-- START GIVEN DATA --
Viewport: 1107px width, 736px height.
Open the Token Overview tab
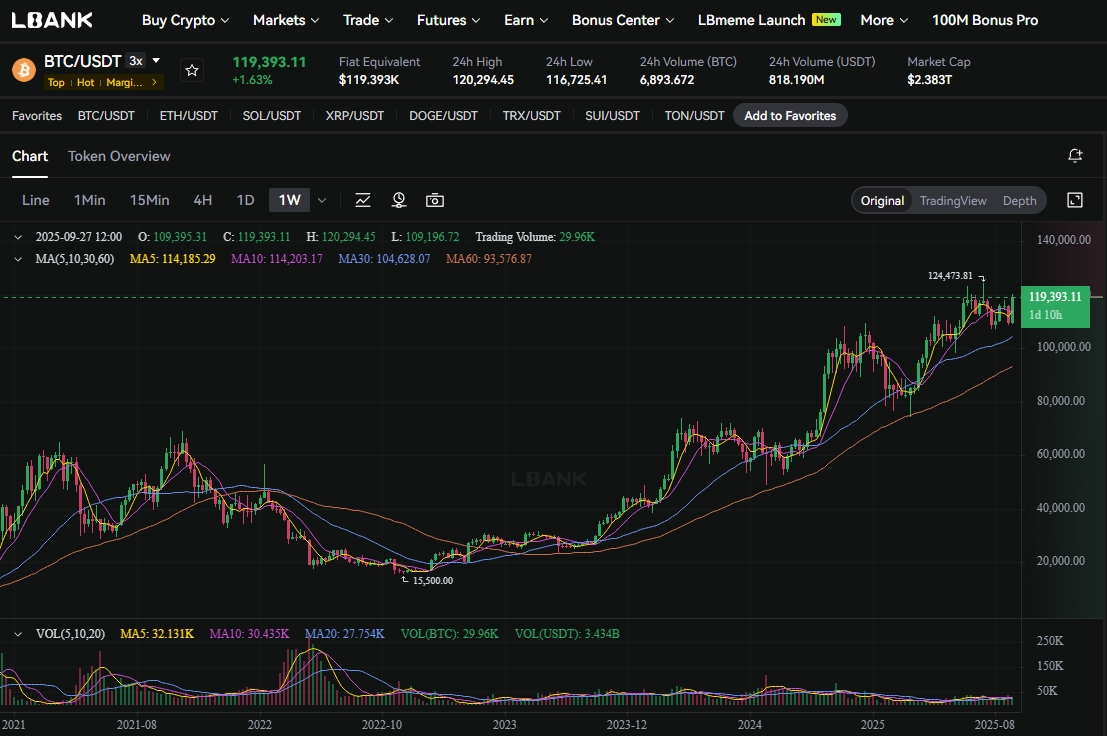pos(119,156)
-- END GIVEN DATA --
-- START GIVEN DATA --
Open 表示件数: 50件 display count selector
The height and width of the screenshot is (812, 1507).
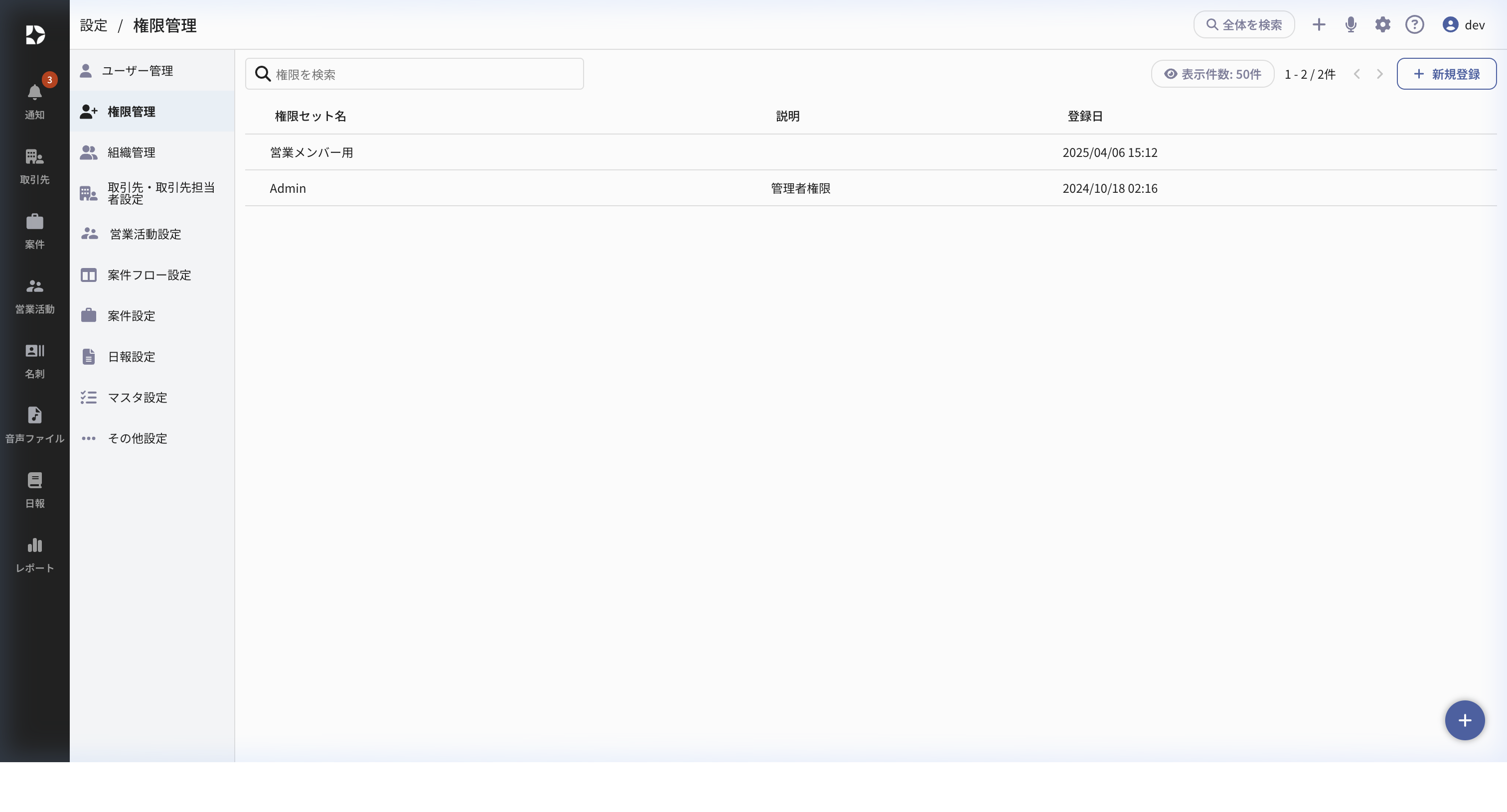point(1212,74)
-- END GIVEN DATA --
*REQUIREMENTS:* Transcribe the records between the line holding "Open 表示件数: 50件 display count selector" and the line holding "point(1212,74)", inclusive, repeating each line verbatim and leaving the pictures out.

*SOLUTION FOR THIS PROBLEM:*
Open 表示件数: 50件 display count selector
The height and width of the screenshot is (812, 1507).
point(1212,74)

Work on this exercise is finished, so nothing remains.